It’s almost a tradition in the mid-Atlantic states: When summer arrives, head for the shore.

But for the last few years, another tradition has steadily been taking hold in the New Jersey town of Ventnor, where Jewish community members and vacationers just celebrated the opening of a permanent home for Chabad-Lubavitch at the Shore.

For years, people in Ventnor who wanted to observe Shabbat could either stay home, or walk the considerable distance north to Atlantic City or south to Margate. But in 2004, suburban Philadelphia residents David Richter and Andrea Lee noticed a decidedly Old World figure walking down the street in front of their vacation home.

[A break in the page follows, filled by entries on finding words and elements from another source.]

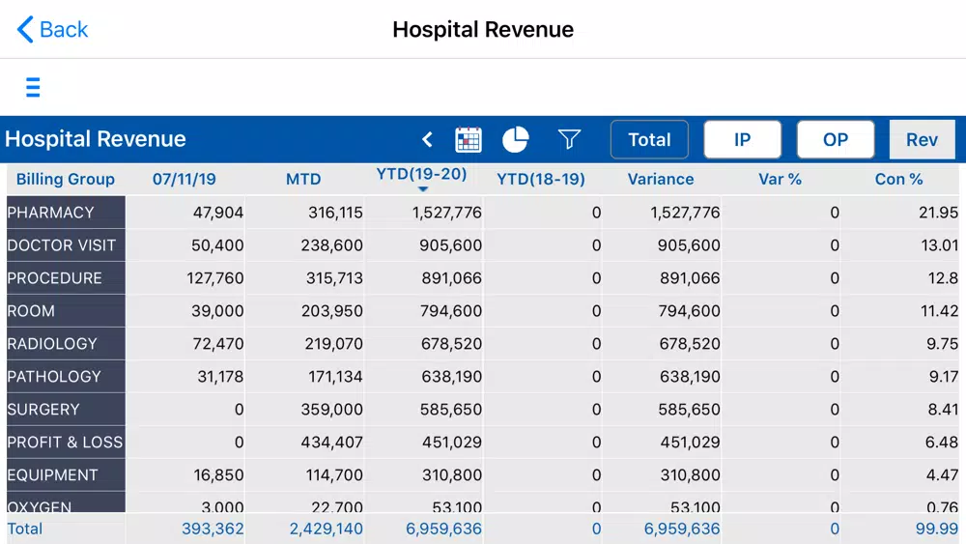Collapse toolbar with left chevron icon
The image size is (966, 544).
coord(427,139)
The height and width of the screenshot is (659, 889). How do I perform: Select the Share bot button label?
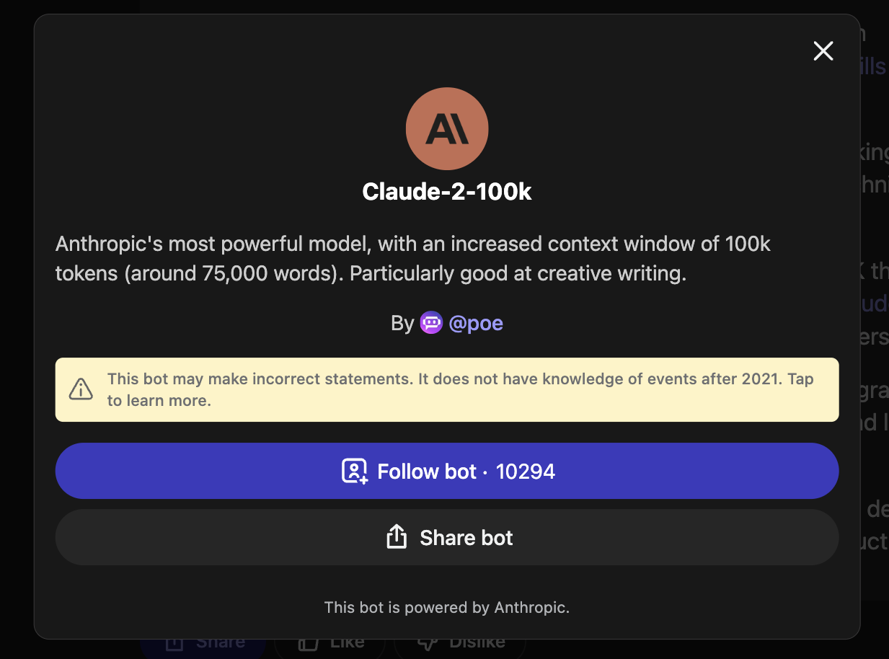(466, 538)
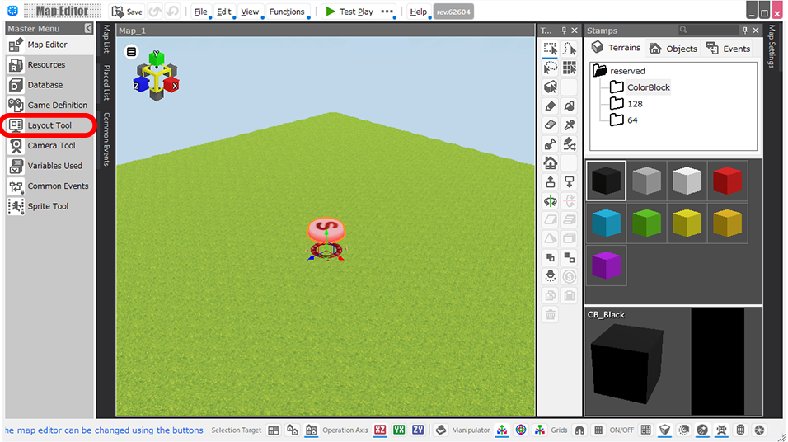Click the Save button
Image resolution: width=788 pixels, height=442 pixels.
tap(127, 12)
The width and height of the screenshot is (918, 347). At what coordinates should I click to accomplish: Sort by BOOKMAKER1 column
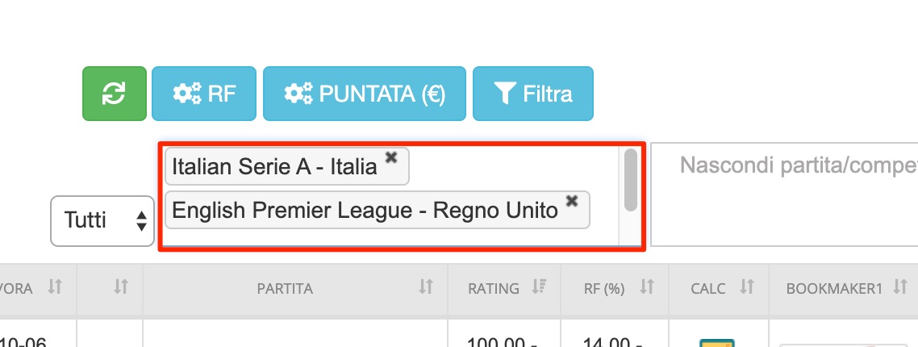pos(843,288)
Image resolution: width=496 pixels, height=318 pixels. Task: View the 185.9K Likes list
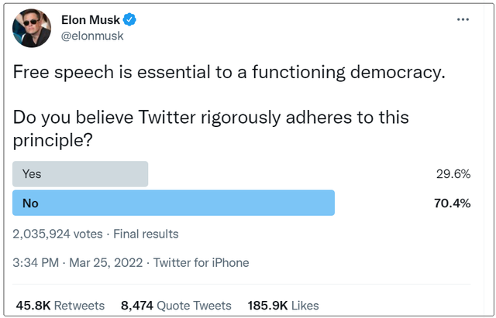(284, 306)
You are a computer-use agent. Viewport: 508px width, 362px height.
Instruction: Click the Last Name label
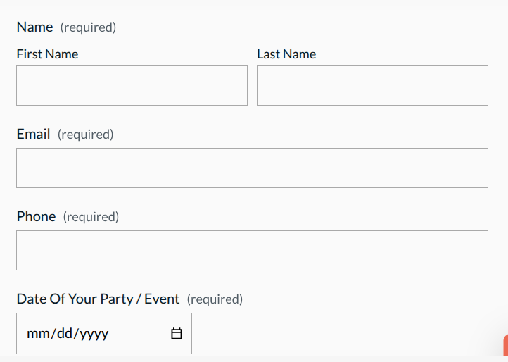(286, 54)
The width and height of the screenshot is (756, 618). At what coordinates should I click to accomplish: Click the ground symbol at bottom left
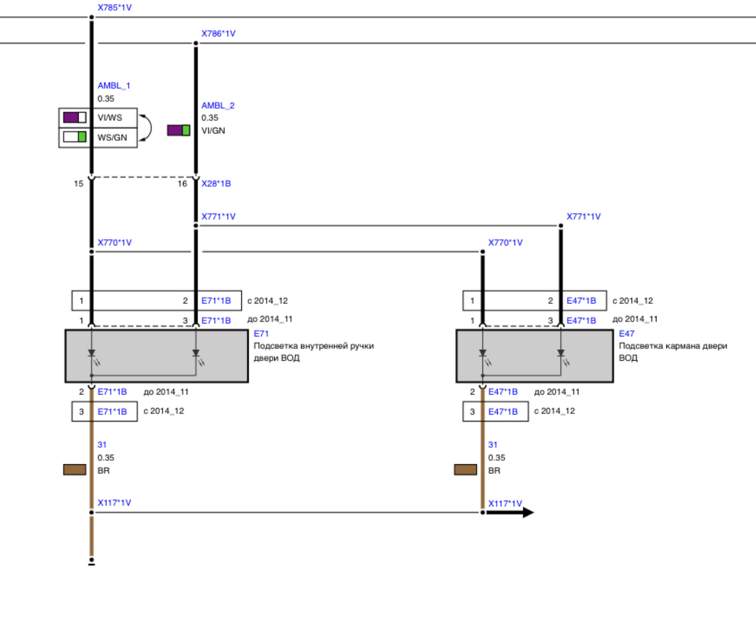click(x=92, y=561)
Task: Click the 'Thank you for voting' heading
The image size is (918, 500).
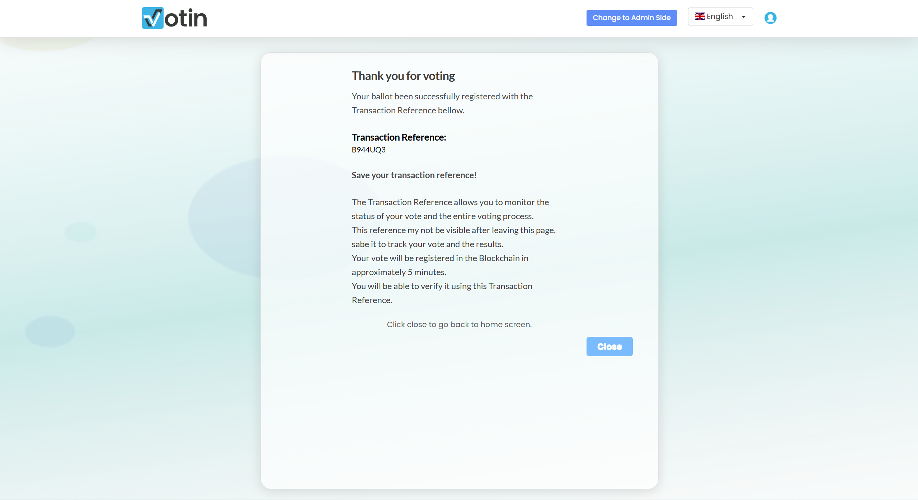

Lee, who during the year had been attending programs at Chabad of the Main Line in Merion Station, Pa., went up to the man – bedecked in a black skullcap known as a kippah, a white shirt, black pants and four fringes known as tzitzit hanging down from his sides – and asked him flat out if he was by any chance a Lubavitcher.

He was none other than Rabbi Avrohom Rapoport, the oldest son of Rabbi Shmuel and Tova Rapoport, co-directors of Chabad-Lubavitch of Atlantic and Cape May Counties.

The next morning, the elder Rapoport stopped by and invited the couple for a Shabbat at his home. In no time at all, the son and some friends were making weekly foot-powered jaunts to Ventnor to give Shabbat afternoon Torah classes at the Richter and Lee home.

“We never knew how many people were coming any given week,” remarked Lee. “As they would walk down the boardwalk, people would see them and join.”

A Series of Stops

At Chabad-Lubavitch of the Shore’s Krafts for Kids, children in Ventnor, N.J., can bake challah every Friday.
At Chabad-Lubavitch of the Shore’s Krafts for Kids, children in Ventnor, N.J., can bake challah every Friday.

Shabbat services came the following year, with Avrohom Rapoport leading the gatherings first at the home, and then at a succession of locations.

“We hung a sheet as a mechitza,” recalled Lee, referring to a religiously-proscribed barrier separating the genders during prayer. “The women sat in the dining room, while the men were in the living room.”

But while the Shabbat group grew and grew, a synagogue was out of reach until 2006, when Rapoport and his wife Mashie opened Chabad on the Shore in a small rented space. With this summer’s move to a 2,000-square-foot building closer to the boardwalk, said Rapoport, the community can finally rest assured in the knowledge that they have a permanent place to worship.

After winning a zoning variance from the local municipality, the shul opened its doors Memorial Day weekend, the unofficial beginning of summer. According to the rabbi, the new location – which previously housed a daycare center – “is so central, that it is accessible to anyone on the island.”

This summer, the Rapoports are also coordinating regular services in Wildwood, a beach town in Cape May County.

“We’ve grown by leaps and bounds,” said Tad Stern, a Jersey shore local who started attending Jewish classes with his wife two years ago.

Lee said that the highlight of the services is Rapoport’s speeches.

“He is extremely dynamic, and very charismatic,” she said. “When he spoke about the Ten Commandments on Shavuot, he literally had me crying.”

During the week, Mashie Rapoport runs Krafts for Kids – a Jewish-themed crafts store opened by Chabad of the Shore. The storefront on Ventnor’s main road is open in the mornings and evenings when the beach is closed in order to accommodate families looking for things to do. On Fridays, Krafts for Kids features hands-on challah baking.

Rapoport recounted the story of a woman who learned about making Kiddush after her son brought home a Kiddush goblet that he made at the store. She went back, saw some candlesticks on display, and decided to start lighting Shabbat candles, as well.

Lee, whose husband leads the prayer services at the new synagogue, said that she’s thrilled the community finally “has a place to call its own.”

“We feel really taken care,” she said. “It’s like a big family.”